I was diagnosed with Raynaulds when I was a teenager, and had all my blood work done as well but I was wonder can Raynaulds cause the lymph nodes to be enlarged, they aren't really big or anything but I was just checking. I've just had some recent blood tests done to see if i'm alright with everything else and apparently everything is very normal indeed. Could it be lupus? I have been tested for that but it has come back negative.
I have had raynaulds going on 10 yrs now. its a slow progressing disease that is very rare and very painful as u get older. mine started with hands turning purple and black and fingers numb. this year it has progressed to my feet. its now in my left toe. its red and swollen and half the nail has come off and no feeling. its due to circulation problems. if the circulation is cut off from your hands or feet then thats what happens. I am on a heavy antibotic now to get rid of the swelling and hopefully will go to a drug for circulation. will go back in 4 days and see what happens. will let u know.. Gail
Location: small fishing village by water Devon, England.

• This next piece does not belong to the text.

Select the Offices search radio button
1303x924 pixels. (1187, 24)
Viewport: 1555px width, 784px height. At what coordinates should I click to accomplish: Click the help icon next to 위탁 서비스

Hi ! to you both ( above!) I was diagmosed with Raynaurds when I was just 30 , haveing had it a good five years before then so thats 25 years off cold hands, feet and a very cold nose ( like a dogs!)
I have been getting the most awful 'small vein bursts' in the middle sections of my fingers ( never thumb) somtimes they bleed so much that my whole finger swells up, and the pain, stinging and swelling is horrendous, and I cant stop it bleeding for a few minutes, once it got so bad my whole finger from top to bottom was almost three times the size and we had to go to A & E for assistance , do you get any of the same?
I think I cope well with mine , after 25 years I know the drill now!
Raynaurds as you know can lead on to Scleradema which is a condition I really would hate to get.
Two years ago I started to show signs of this and my consultant told me I had it. I had to tell my children that I may have only two to four years left , as it is a very fast progressive illness, and my signs where very strong including; patches of leather skin at joints, trouble with eatting, tightning of face and skin in other areas.
Consultant got it wrong (THANK GOD) he never apologiesed to me , my hubby and kids where at first devistated and then we celebrated , to this day this consultant just has ignored his terrible mistake!
They did find out I had a number of other nasty conditions ( Ive posted under seronegative R.A. etc) but at least I can cope with them ( well almost)
I dont know about you, but I have drawers full of hats, scarfes and gloves by the dozen and we keep them in the house, cars, garden sheds you name it there stored there! and I get them for Christmas , birthday and easter presents......gloves I should have been born a millipede! , I have enough boots to fit out the whole of the british army , and enough scarfes to be able to tie them all together and use them to climb down the leaning tower of piza ( should I just happen to need them) !
Last edited by holeinheart; 04-30-2005 at 01:23 PM.
Yikes, I have never really looked into Reynaulds before but have been told by two people that I have it. My fingers and toes have been getting numb since high-school. They first turn purple then white. One of the people who defined it as Reynaulds said that I shouldn't tell my doctor because when she got diagnosed with/it it had a negative impact on her insurance coverage.
I didn't even realize that it is progressive! Yikes. The family friends that told me i had it mentioned that drinking caffine makes it worse. So I stopped drinking coffee...which actually did seem to help with my circulation. Plus, i moved from a warm CA, climate to a cold Seattle, WA climate and still don't experience it as often.
hi all im 29 and i first got raynaurds when i was 14years old then it was just in my hands,by the time i was 17 it got much worse spreading to my feet and tounge, my feet and hands go white then purple blue black. When all this started at 14 i was also getting severe heartburn and indigestion things just got worse from then on, At 17 i had problems with swallowing food, was getting ulcers under my nails, stomach ulcers,tightining of the skin, each time i eat the food gets stuck in oesophagus casing astonishing pain even stops me from breating. i also got aurthritus in both knees along with all this i have other stomach problems and irritable bowl syndrome its all linked to the scleradoma, noone else in my family history has this condition and medication do not help is there anyone else here who has scleradoma that has also has these problems, i have not met anyone or spoke to anyone else with this condition and if anyone has any ideas on what could help please say. since i was 14 there has not been a day where i have had no heartburn, indigestion or problems swallowing it seems everyday is a battle now i live life as much to the full as i possibly can.